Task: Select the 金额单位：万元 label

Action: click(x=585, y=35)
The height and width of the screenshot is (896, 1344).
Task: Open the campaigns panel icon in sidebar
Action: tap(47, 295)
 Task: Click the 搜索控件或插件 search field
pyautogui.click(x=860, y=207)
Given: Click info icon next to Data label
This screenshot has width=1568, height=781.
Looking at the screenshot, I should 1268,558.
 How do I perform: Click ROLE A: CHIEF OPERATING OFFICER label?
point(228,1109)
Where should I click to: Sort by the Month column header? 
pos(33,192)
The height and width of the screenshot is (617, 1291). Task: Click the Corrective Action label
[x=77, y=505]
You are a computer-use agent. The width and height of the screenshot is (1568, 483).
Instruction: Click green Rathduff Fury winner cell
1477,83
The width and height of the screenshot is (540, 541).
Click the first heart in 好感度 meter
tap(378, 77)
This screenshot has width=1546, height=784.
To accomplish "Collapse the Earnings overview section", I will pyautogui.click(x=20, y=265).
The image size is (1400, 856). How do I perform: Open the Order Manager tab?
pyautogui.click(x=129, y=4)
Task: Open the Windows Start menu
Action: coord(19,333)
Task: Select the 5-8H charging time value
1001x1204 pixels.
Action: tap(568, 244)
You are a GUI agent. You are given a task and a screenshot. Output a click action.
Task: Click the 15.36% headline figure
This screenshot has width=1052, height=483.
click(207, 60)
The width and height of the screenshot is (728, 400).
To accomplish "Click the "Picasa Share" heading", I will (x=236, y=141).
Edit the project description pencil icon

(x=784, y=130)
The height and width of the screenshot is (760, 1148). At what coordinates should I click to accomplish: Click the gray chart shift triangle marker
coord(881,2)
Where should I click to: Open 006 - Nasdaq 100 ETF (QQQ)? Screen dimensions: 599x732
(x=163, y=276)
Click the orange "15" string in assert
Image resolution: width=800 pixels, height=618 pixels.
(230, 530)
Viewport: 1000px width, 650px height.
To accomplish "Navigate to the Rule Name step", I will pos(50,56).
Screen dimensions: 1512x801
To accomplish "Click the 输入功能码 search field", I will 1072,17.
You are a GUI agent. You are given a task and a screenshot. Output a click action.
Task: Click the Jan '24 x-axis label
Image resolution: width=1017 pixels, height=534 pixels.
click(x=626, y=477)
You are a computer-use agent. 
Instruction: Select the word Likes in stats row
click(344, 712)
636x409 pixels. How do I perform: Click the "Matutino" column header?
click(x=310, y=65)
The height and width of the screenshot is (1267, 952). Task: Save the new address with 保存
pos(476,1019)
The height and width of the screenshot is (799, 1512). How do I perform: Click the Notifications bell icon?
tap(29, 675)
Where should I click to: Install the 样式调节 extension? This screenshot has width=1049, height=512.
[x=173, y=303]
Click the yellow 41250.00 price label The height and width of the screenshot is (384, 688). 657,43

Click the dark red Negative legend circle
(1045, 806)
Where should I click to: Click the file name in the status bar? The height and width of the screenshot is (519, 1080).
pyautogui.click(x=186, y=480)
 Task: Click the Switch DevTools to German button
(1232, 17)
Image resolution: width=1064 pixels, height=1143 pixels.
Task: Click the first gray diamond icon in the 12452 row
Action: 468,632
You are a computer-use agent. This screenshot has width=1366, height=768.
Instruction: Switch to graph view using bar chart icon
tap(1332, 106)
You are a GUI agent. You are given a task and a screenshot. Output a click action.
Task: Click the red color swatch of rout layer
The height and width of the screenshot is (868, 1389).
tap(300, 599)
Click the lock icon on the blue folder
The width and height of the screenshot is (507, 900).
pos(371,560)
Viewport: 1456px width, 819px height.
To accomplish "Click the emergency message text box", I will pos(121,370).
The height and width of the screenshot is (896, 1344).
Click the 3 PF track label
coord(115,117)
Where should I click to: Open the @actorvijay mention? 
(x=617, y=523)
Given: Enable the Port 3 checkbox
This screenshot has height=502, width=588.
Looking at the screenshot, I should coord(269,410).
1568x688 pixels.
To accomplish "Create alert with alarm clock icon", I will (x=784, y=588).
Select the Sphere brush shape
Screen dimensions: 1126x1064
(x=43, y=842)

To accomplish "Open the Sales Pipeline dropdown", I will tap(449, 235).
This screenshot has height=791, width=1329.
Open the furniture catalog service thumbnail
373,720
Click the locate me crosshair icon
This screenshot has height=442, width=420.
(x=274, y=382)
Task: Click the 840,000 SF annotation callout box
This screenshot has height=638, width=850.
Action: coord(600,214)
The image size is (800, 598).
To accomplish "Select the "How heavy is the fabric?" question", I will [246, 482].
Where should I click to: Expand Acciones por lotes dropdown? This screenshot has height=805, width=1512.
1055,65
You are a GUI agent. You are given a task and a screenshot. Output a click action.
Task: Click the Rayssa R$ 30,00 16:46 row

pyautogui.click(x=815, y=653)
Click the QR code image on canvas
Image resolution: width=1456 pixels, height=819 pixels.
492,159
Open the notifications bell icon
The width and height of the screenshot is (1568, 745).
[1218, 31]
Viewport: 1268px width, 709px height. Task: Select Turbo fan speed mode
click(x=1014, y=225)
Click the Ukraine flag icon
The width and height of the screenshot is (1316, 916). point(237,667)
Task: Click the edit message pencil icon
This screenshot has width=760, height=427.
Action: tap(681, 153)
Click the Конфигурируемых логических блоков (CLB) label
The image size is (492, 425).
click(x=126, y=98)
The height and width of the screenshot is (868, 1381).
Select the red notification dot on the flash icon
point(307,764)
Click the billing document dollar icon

════════════════

WHAT THE TASK REQUIRES: Please quote the material above from its first line through the line containing "[x=77, y=505]", including that line, and keep every line unchanged.

ANSWER TO THE TASK:
Task: Select the 金额单位：万元 label

Action: click(x=585, y=35)
The height and width of the screenshot is (896, 1344).
Task: Open the campaigns panel icon in sidebar
Action: tap(47, 295)
 Task: Click the 搜索控件或插件 search field
pyautogui.click(x=860, y=207)
Given: Click info icon next to Data label
This screenshot has width=1568, height=781.
Looking at the screenshot, I should 1268,558.
 How do I perform: Click ROLE A: CHIEF OPERATING OFFICER label?
point(228,1109)
Where should I click to: Sort by the Month column header? 
pos(33,192)
The height and width of the screenshot is (617, 1291). Task: Click the Corrective Action label
[x=77, y=505]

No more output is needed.